I go back and forth on Europe's Protestant Reformation, which kicked off 500 years ago
this year.
But I have come back around, and I think it really does represent the birth of the Modern
World.
Let me explain.
The Reformation is part of the standard story of the Progress of Western Civilization.
Typically it's white washed as a courageous stand for individual conscience and freedom.
Our modern Enlightenment ideas of individual rights are supposed to have grown out of the
stand that people like Martin Luther and John Calvin took against the Catholic Church.
In the early 1900's German Sociologist Max Weber took it farther, arguing that there
was something called the Protestant Work Ethic that explained capitalism and the "natural
dominance" of Germanic and Anglo-Saxon cultures.
The closer I have looked into it, the more convinced I've become that this is largely
bullshit.
The true ideological successors of the Reformation aren't Bill Gates and Barack Obama, they
are Osama Bin Laden and Abu Bakr Al-Baghdadi.
Yes, it's great that the power of the Catholic Church was broken, but it was broken because
these guys believed that religion should be more extreme, and should dominate life more
than it already did.
The reformation was not about freedom.
The followers of John Calvin in particular thought that everybody should live in a Theocracy.
Some protestants were just as happy to burn heretics as the Catholics were, and some were
even more bloodthirsty.
But the Reformation jihadis did bring us the modern world.

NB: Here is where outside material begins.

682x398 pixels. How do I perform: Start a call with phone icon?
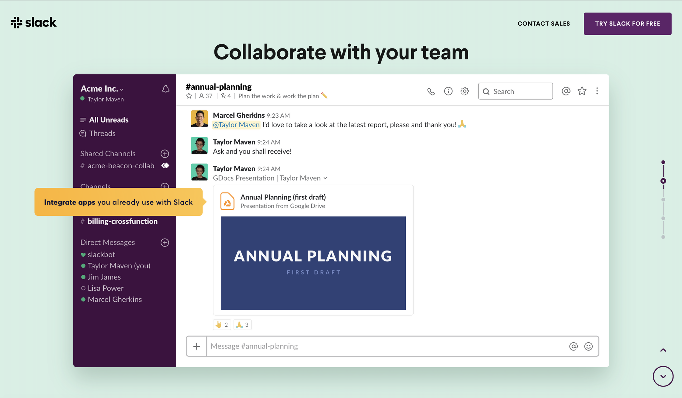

It was an unintended consequence, but it may be one of the most important things that has
ever happened.
The reformers believed that everyone should read the bible.
This meant that everybody should learn to read.
In 16th century Europe this was a pretty revolutionary concept.
Back then it was only a subset of priests, merchants and government officials who were
literate.
80 to 90 percent of everybody else worked the land, and there was no reason for them
to read.
From the 1500s on, certain rulers, most notably in Scandinavia, started to make broader literacy
a priority.
I've thought a lot about development lately, and I've become convinced that widespread
literacy is the most important thing that can happen to a country.
I love all eras of history, and have spent years studying ancient Rome, and Medieval
Europe.
But I sometimes question whether any history before widespread literacy really matters.
It's the ability to read and write that makes a person a real actor in society.
Knowledge really is power.
The story of the world before 1700 or so, in every country, may look different, but
it's basically the same thing.
Most of us human beings are agricultural laborers.
There's a small elite with all the power, and they squabble.
They fight over lands and people, and the suffering is often terrible.
New elites come out of the steppes, or across the seas, replace the old elites, increase
the suffering for a bit, introduce some new ideas, but never really improve things all
that much.
We like to romanticize these old Kings, Conquerors and Caliphs, but they are all really just
gangsters.
What changed all this was literacy.
Mass literacy gave us the world we know.
Mass literacy eventually led to mass politics, and makes power for a broader slice of people
possible.
Perhaps unwittingly the religious fanatics of the Protestant reformation set all this
in motion.
Places like Sweden and Switzerland are widely admired for their levels of development.
Their development leadership started because their rulers wanted everybody to read the
bible.
Weirdly, The unintended consequences of that choice made the modern world.